## [HOW TO COMPLETE THIS TASK]
Two lines mark the range in the entries below: the one holding "Given: Print the image using the printer icon" and the one holding "This screenshot has height=539, width=600.". Set down those two and all lines between them, exactly.

------ INPUT MATERIAL ------

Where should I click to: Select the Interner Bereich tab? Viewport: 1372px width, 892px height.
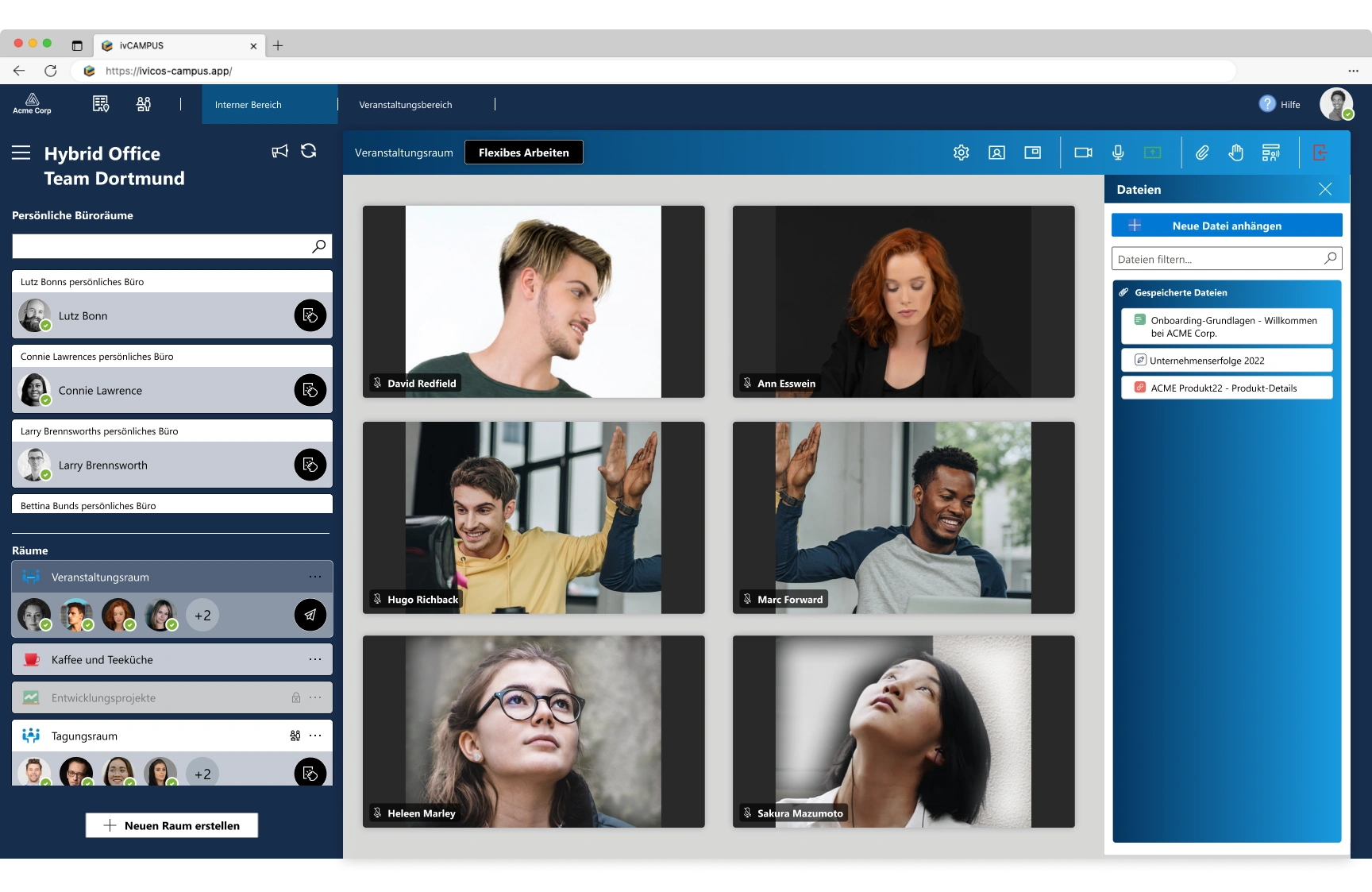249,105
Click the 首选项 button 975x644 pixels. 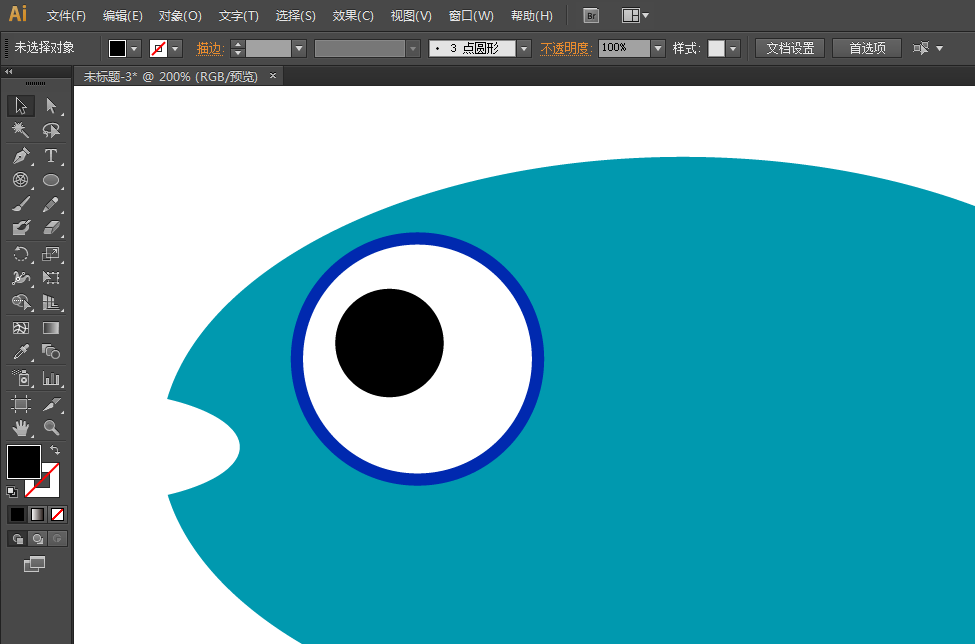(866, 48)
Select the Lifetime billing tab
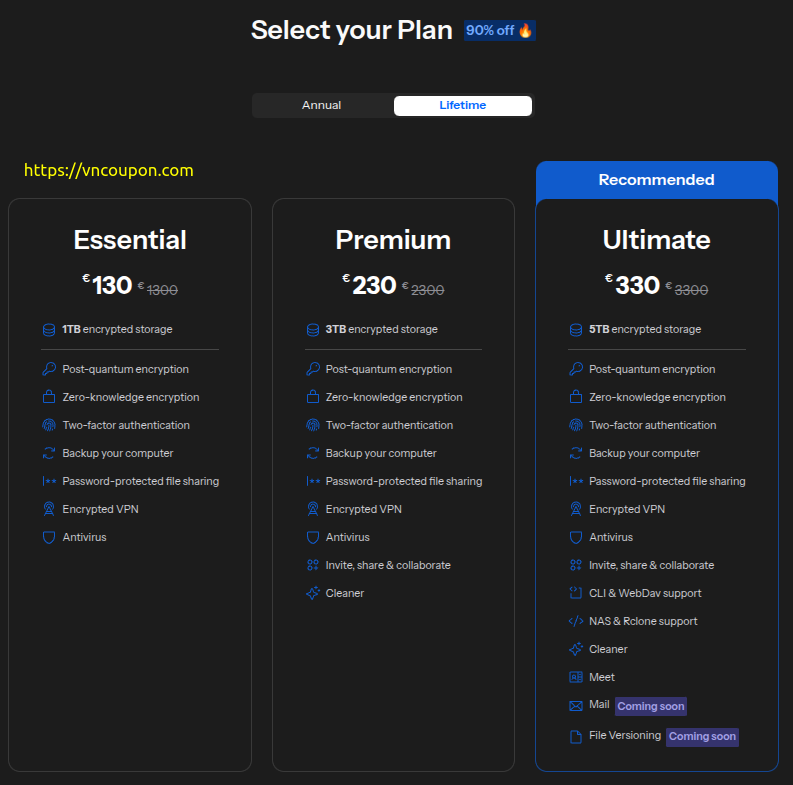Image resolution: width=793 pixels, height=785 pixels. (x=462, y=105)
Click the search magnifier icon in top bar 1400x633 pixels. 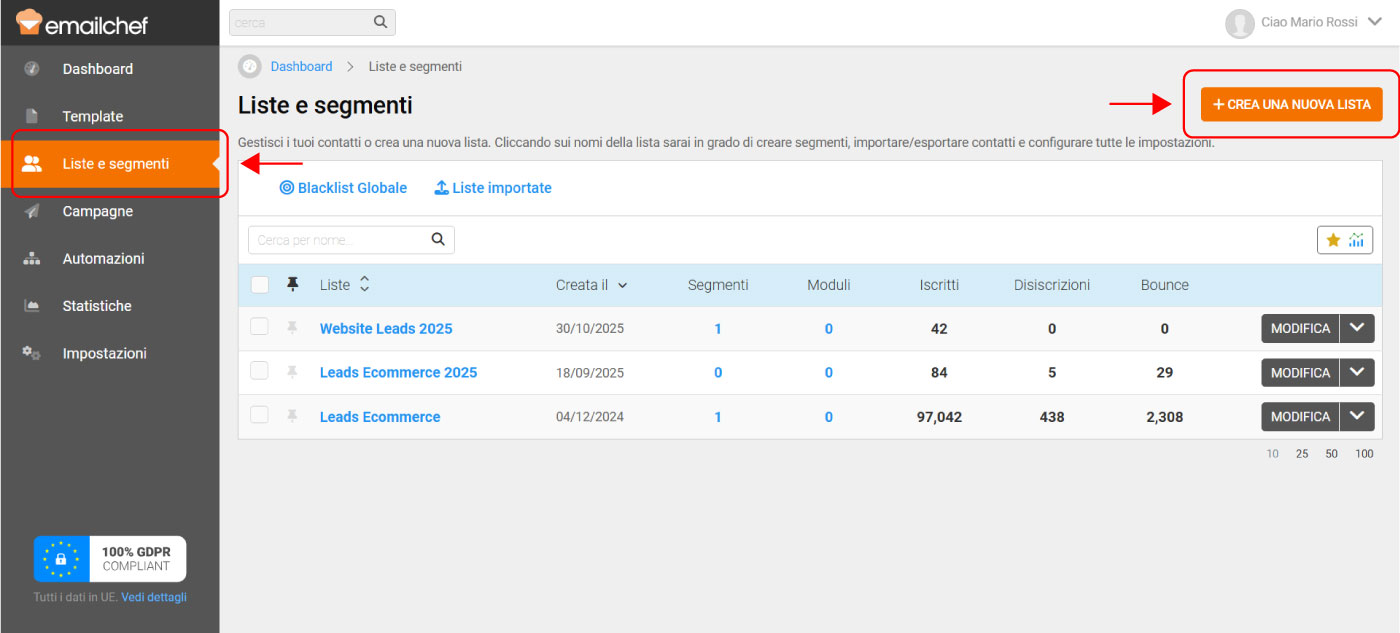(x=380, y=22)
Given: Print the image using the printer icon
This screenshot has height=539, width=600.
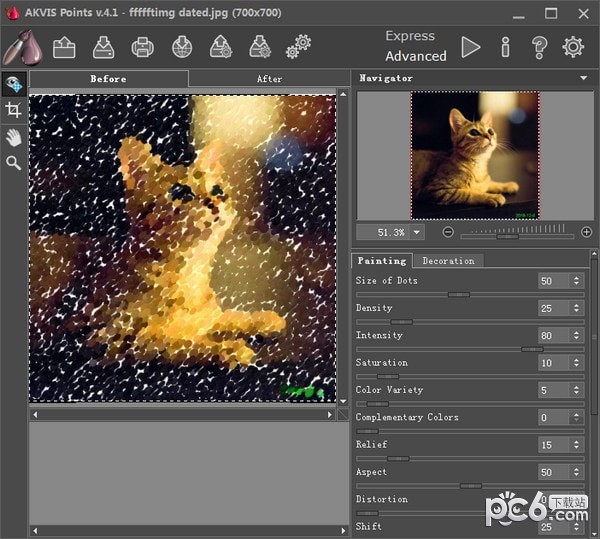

------
------ INPUT MATERIAL ------

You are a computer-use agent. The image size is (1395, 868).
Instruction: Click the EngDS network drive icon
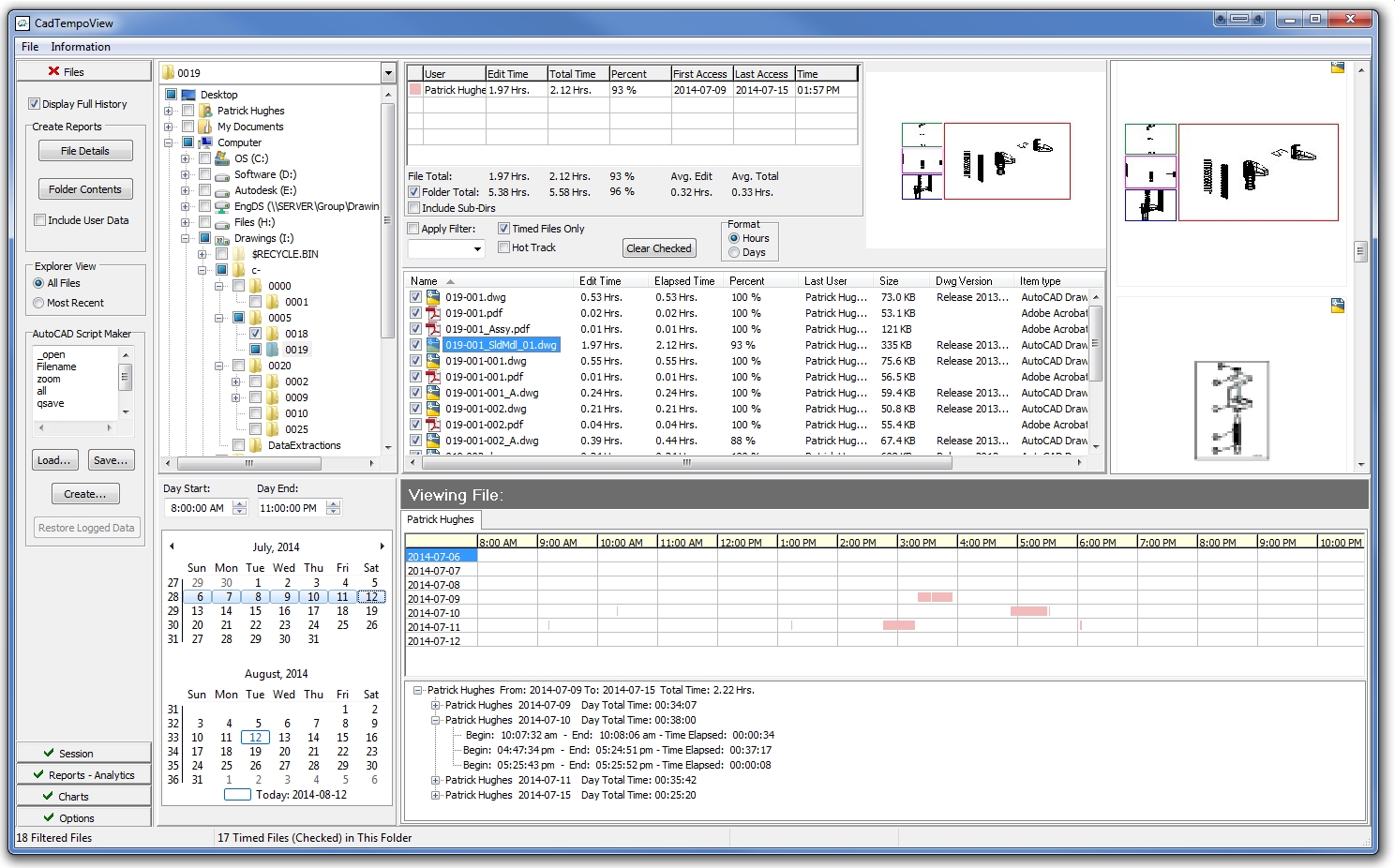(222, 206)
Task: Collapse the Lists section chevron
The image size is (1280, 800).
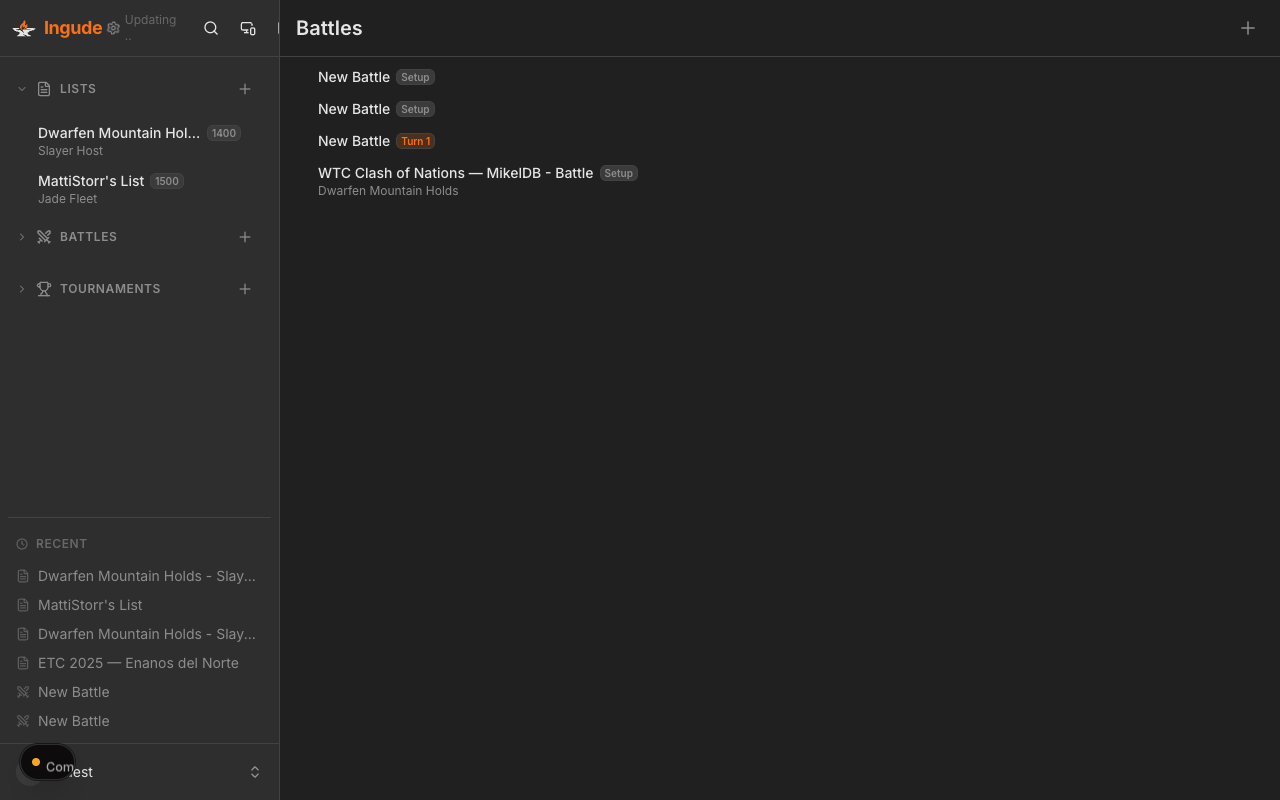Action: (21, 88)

------

## [TASK SOLUTION]
Given: Print the image using the printer icon
This screenshot has height=539, width=600.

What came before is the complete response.